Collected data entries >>
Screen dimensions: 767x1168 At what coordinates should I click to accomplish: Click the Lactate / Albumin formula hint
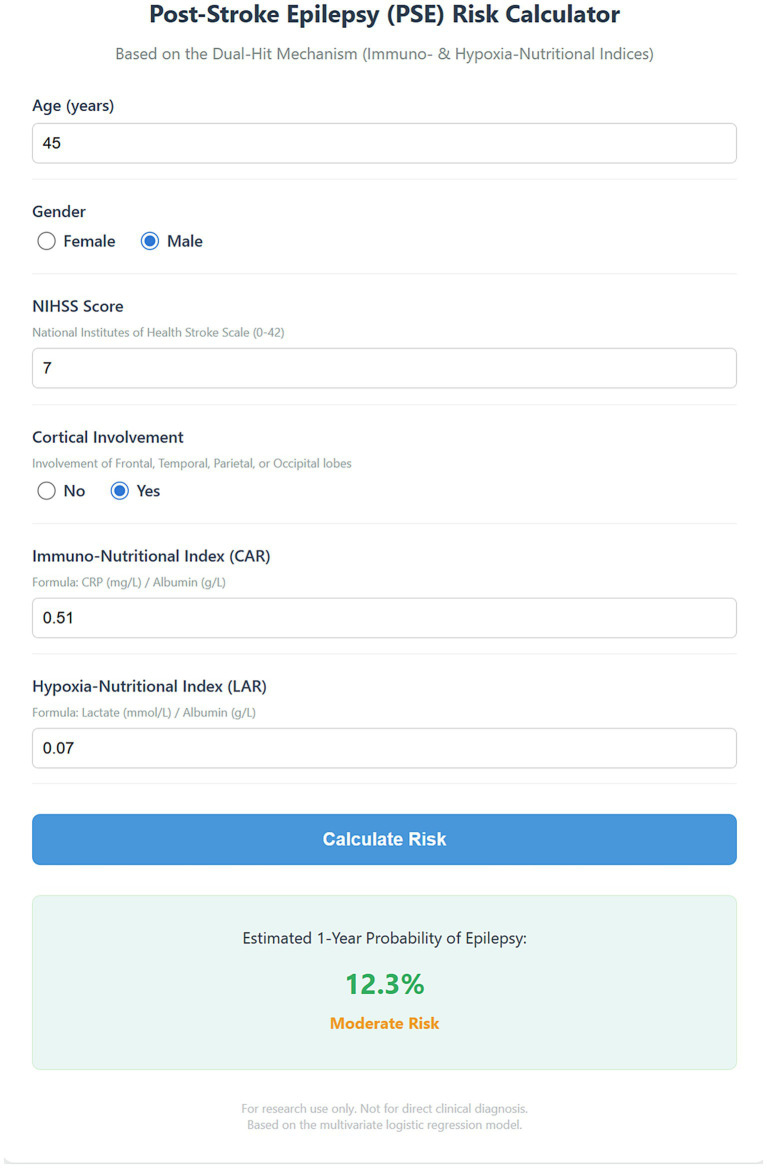click(144, 712)
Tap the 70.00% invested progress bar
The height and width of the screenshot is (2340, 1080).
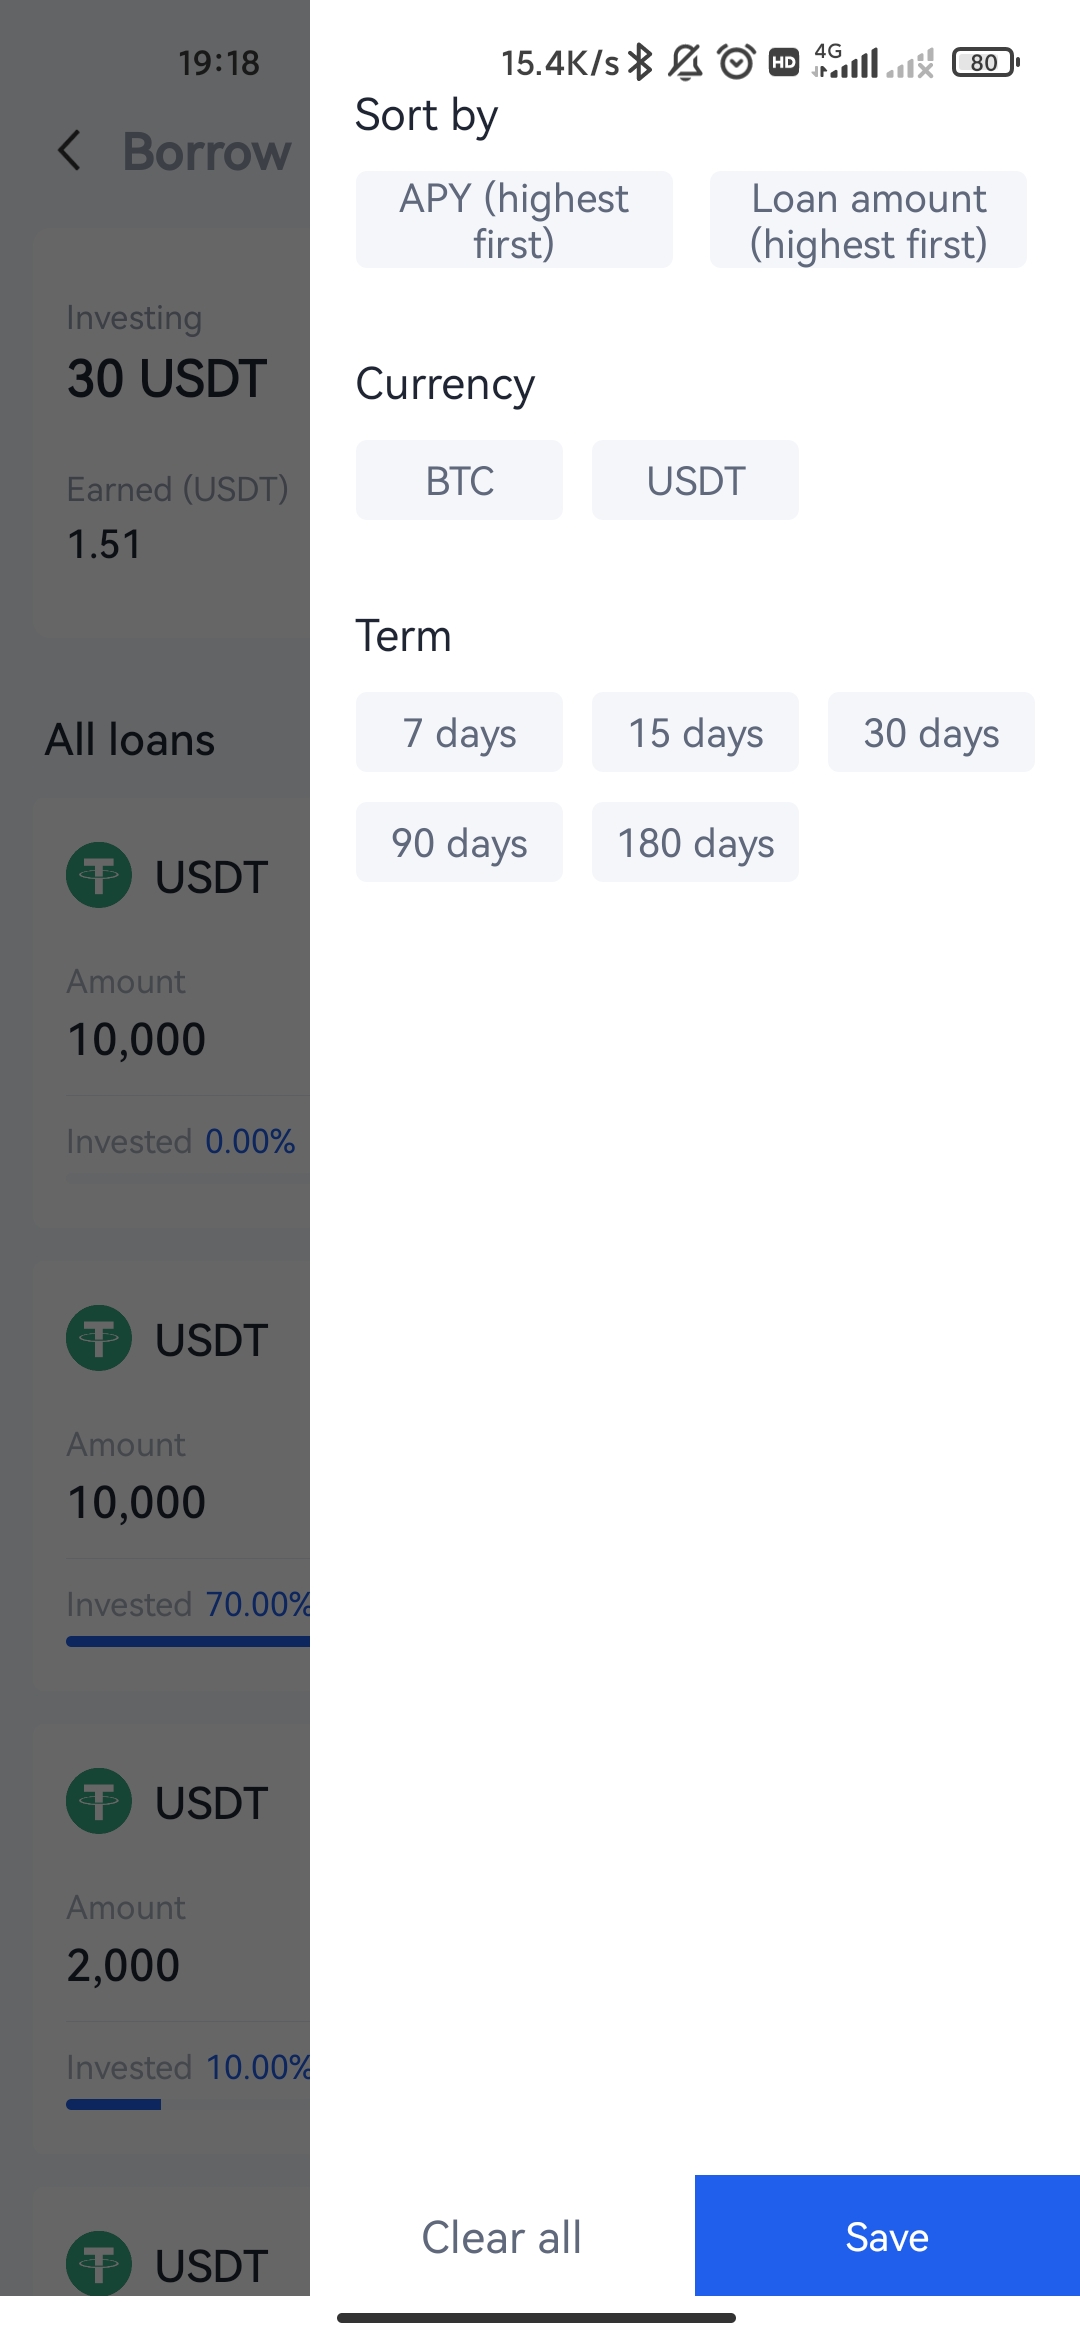[188, 1641]
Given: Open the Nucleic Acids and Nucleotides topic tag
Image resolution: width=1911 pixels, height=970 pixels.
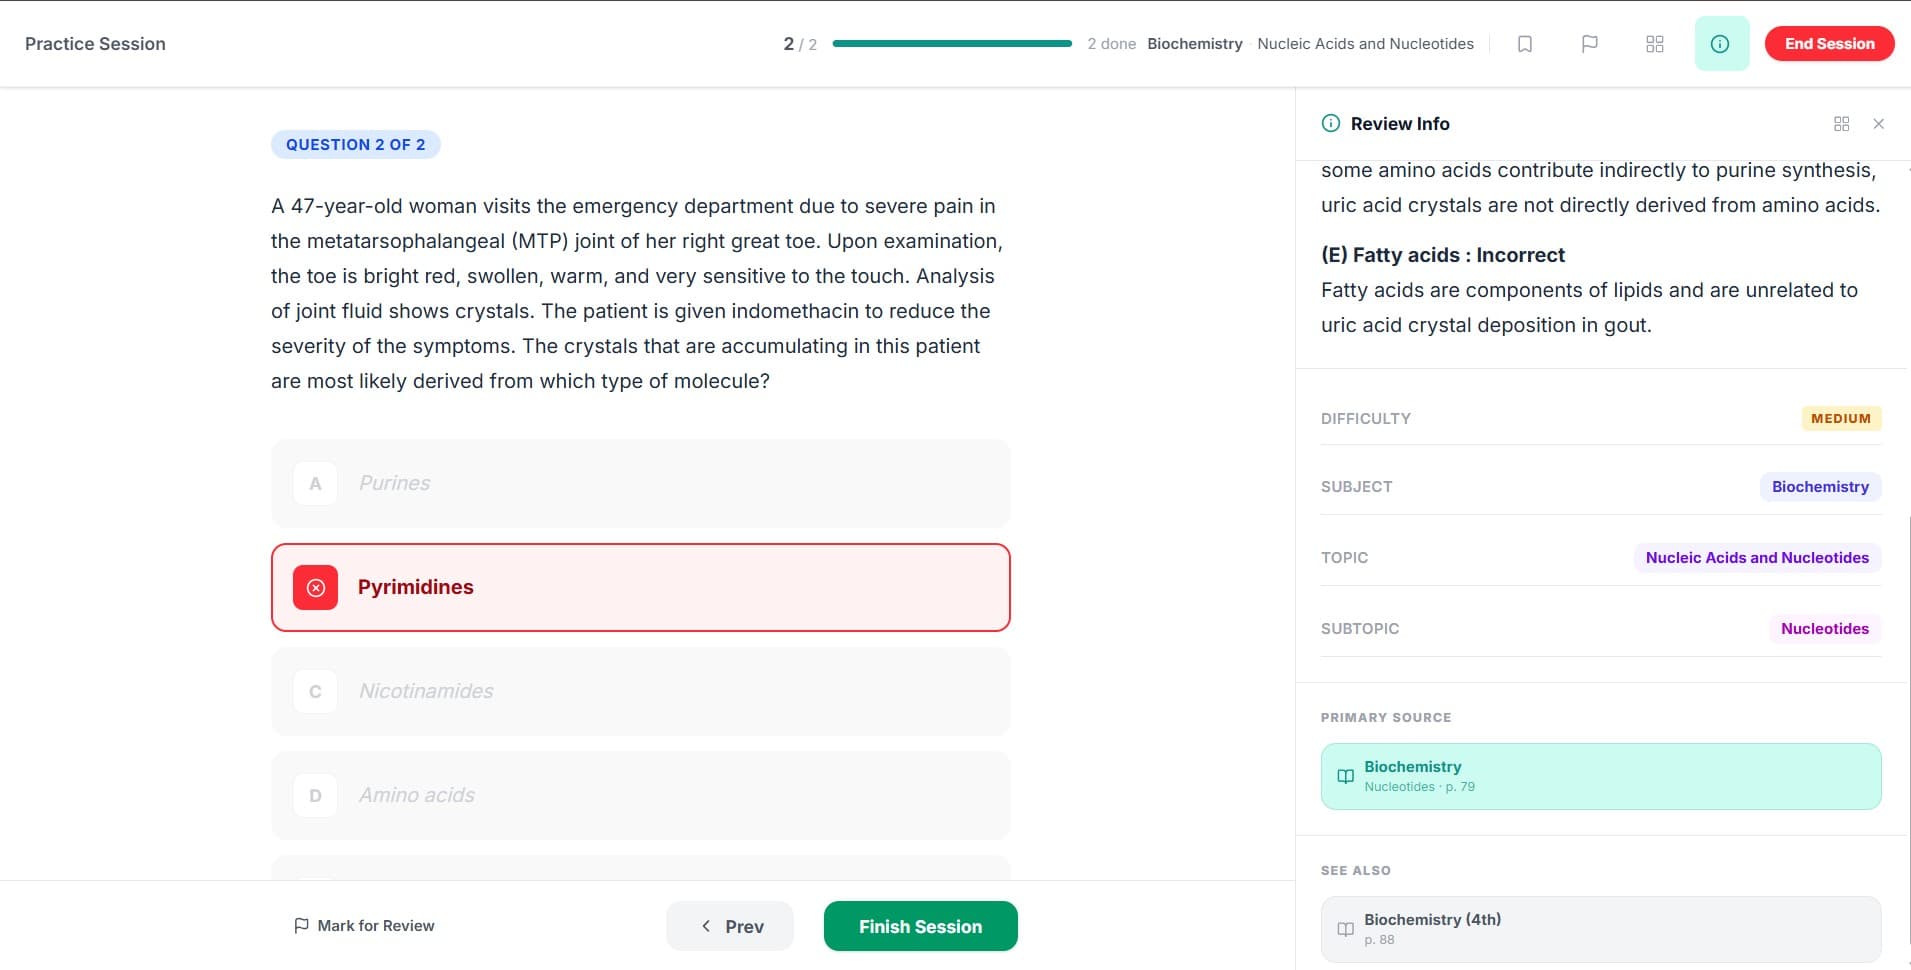Looking at the screenshot, I should (1757, 558).
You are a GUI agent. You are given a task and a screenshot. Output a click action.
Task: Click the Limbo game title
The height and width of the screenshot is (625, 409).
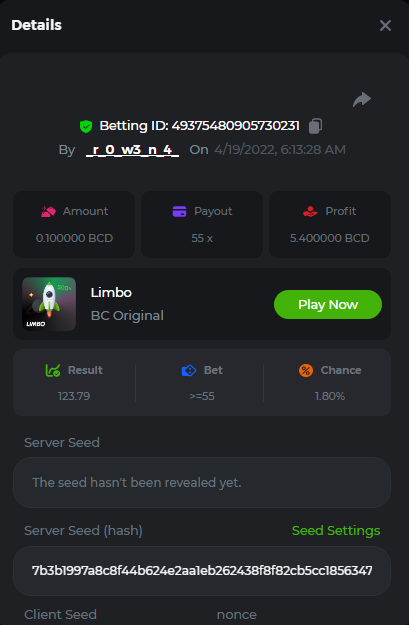pyautogui.click(x=111, y=293)
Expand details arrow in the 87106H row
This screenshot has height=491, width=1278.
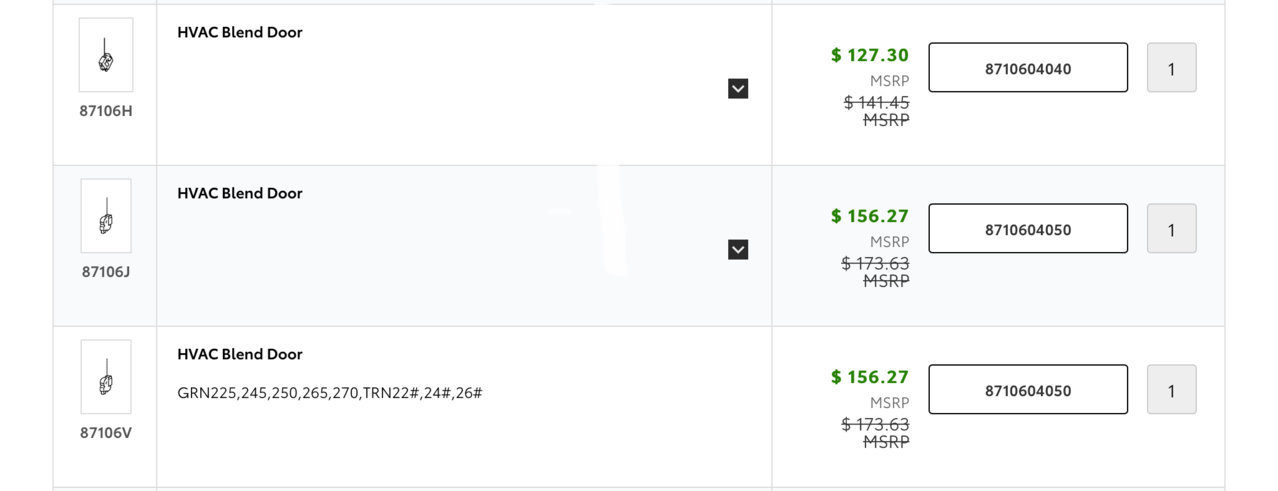[x=738, y=89]
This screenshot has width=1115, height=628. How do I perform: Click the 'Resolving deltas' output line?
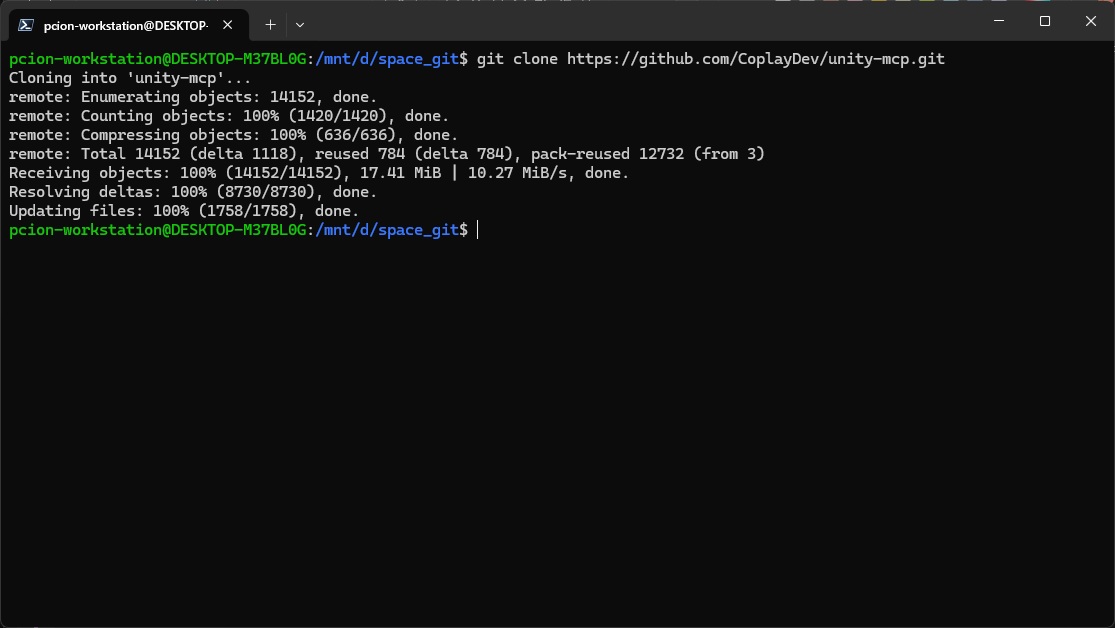192,192
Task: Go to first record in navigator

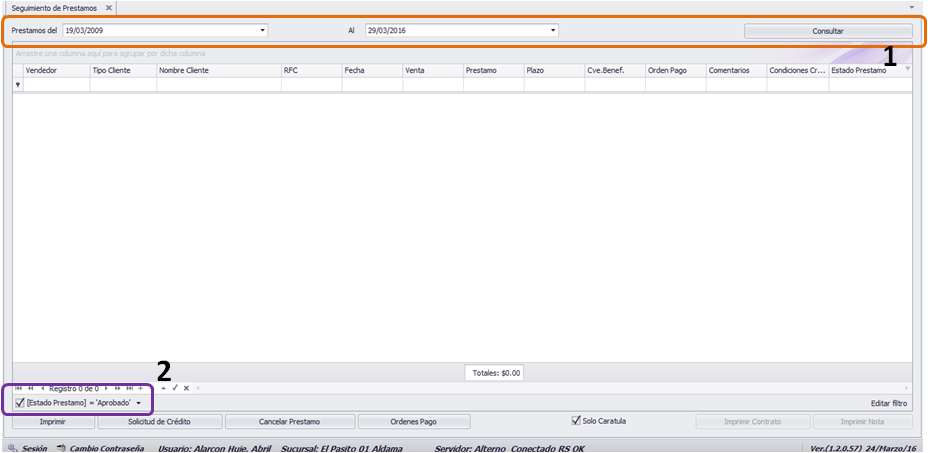Action: pos(18,388)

Assignment >> No pictures go in the copy. Retype exactly the lines from the one with "Task: Click the Limbo game title" through the last line of the entries above, both included, and nothing more.

Output below >>
Task: Click the Limbo game title
The height and width of the screenshot is (625, 409).
pyautogui.click(x=111, y=293)
Expand details arrow in the 87106H row
This screenshot has height=491, width=1278.
[x=738, y=89]
This screenshot has width=1115, height=628. How do I perform: Click the 'Resolving deltas' output line?
192,192
Task: Go to first record in navigator

Action: pos(18,388)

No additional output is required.